EXERCISE MATERIALS START

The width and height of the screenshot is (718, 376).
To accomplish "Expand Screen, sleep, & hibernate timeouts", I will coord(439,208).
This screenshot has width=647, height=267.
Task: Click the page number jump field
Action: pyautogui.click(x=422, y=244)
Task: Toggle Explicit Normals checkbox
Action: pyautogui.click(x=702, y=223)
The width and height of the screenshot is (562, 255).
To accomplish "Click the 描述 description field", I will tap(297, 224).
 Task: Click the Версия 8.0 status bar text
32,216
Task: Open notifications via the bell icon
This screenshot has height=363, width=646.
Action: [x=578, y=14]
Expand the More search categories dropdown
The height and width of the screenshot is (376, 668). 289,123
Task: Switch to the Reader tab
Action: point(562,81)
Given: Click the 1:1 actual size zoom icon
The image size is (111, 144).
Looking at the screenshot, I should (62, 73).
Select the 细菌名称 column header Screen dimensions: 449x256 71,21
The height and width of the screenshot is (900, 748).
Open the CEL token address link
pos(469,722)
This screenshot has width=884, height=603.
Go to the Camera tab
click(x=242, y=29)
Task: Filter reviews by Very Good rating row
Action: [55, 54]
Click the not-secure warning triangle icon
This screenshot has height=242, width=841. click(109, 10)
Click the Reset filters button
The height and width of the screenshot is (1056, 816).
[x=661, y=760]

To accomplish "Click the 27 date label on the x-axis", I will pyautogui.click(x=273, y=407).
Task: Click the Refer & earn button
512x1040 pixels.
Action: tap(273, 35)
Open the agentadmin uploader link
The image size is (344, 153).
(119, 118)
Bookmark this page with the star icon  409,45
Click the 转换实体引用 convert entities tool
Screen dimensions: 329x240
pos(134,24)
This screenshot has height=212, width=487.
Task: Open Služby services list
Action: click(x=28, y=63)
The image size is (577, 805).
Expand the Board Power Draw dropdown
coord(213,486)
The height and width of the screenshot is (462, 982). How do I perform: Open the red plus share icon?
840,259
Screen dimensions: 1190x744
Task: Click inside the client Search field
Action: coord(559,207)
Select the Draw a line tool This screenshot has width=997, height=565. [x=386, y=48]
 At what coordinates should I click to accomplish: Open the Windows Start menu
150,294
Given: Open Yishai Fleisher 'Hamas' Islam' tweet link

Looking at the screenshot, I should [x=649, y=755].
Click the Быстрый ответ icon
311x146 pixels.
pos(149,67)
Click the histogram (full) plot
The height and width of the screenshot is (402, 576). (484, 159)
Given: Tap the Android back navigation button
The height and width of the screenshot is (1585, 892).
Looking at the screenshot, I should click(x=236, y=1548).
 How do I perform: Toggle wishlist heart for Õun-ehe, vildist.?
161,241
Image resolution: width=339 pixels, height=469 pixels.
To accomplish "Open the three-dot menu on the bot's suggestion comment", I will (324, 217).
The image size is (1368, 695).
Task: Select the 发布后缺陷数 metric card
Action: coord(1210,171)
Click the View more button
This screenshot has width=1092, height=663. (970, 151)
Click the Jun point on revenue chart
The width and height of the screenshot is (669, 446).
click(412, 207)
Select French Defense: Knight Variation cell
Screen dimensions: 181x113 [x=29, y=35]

EXERCISE MATERIALS END

WHAT YOU SHOULD DO
Please return every entry exactly as it appears.

WRITTEN RESPONSE
The width and height of the screenshot is (718, 376).
To accomplish "Expand Screen, sleep, & hibernate timeouts", I will coord(439,208).
This screenshot has width=647, height=267.
Task: Click the page number jump field
Action: pyautogui.click(x=422, y=244)
Task: Toggle Explicit Normals checkbox
Action: pyautogui.click(x=702, y=223)
The width and height of the screenshot is (562, 255).
To accomplish "Click the 描述 description field", I will tap(297, 224).
 Task: Click the Версия 8.0 status bar text
32,216
Task: Open notifications via the bell icon
This screenshot has height=363, width=646.
Action: [x=578, y=14]
Expand the More search categories dropdown
The height and width of the screenshot is (376, 668). 289,123
Task: Switch to the Reader tab
Action: point(562,81)
Given: Click the 1:1 actual size zoom icon
The image size is (111, 144).
Looking at the screenshot, I should (62, 73).
Select the 细菌名称 column header Screen dimensions: 449x256 71,21
The height and width of the screenshot is (900, 748).
Open the CEL token address link
pos(469,722)
This screenshot has width=884, height=603.
Go to the Camera tab
click(x=242, y=29)
Task: Filter reviews by Very Good rating row
Action: [55, 54]
Click the not-secure warning triangle icon
This screenshot has height=242, width=841. click(109, 10)
Click the Reset filters button
The height and width of the screenshot is (1056, 816).
[x=661, y=760]

To accomplish "Click the 27 date label on the x-axis", I will pyautogui.click(x=273, y=407).
Task: Click the Refer & earn button
512x1040 pixels.
Action: tap(273, 35)
Open the agentadmin uploader link
The image size is (344, 153).
(119, 118)
Bookmark this page with the star icon  409,45
Click the 转换实体引用 convert entities tool
Screen dimensions: 329x240
pos(134,24)
This screenshot has height=212, width=487.
Task: Open Služby services list
Action: click(x=28, y=63)
The image size is (577, 805).
Expand the Board Power Draw dropdown
coord(213,486)
The height and width of the screenshot is (462, 982). How do I perform: Open the red plus share icon?
840,259
Screen dimensions: 1190x744
Task: Click inside the client Search field
Action: coord(559,207)
Select the Draw a line tool This screenshot has width=997, height=565. [x=386, y=48]
 At what coordinates should I click to accomplish: Open the Windows Start menu
150,294
Given: Open Yishai Fleisher 'Hamas' Islam' tweet link

Looking at the screenshot, I should [x=649, y=755].
Click the Быстрый ответ icon
311x146 pixels.
pos(149,67)
Click the histogram (full) plot
The height and width of the screenshot is (402, 576). (484, 159)
Given: Tap the Android back navigation button
The height and width of the screenshot is (1585, 892).
Looking at the screenshot, I should click(x=236, y=1548).
 How do I perform: Toggle wishlist heart for Õun-ehe, vildist.?
161,241
Image resolution: width=339 pixels, height=469 pixels.
To accomplish "Open the three-dot menu on the bot's suggestion comment", I will (324, 217).
The image size is (1368, 695).
Task: Select the 发布后缺陷数 metric card
Action: coord(1210,171)
Click the View more button
This screenshot has width=1092, height=663. (970, 151)
Click the Jun point on revenue chart
The width and height of the screenshot is (669, 446).
click(412, 207)
Select French Defense: Knight Variation cell
Screen dimensions: 181x113 [x=29, y=35]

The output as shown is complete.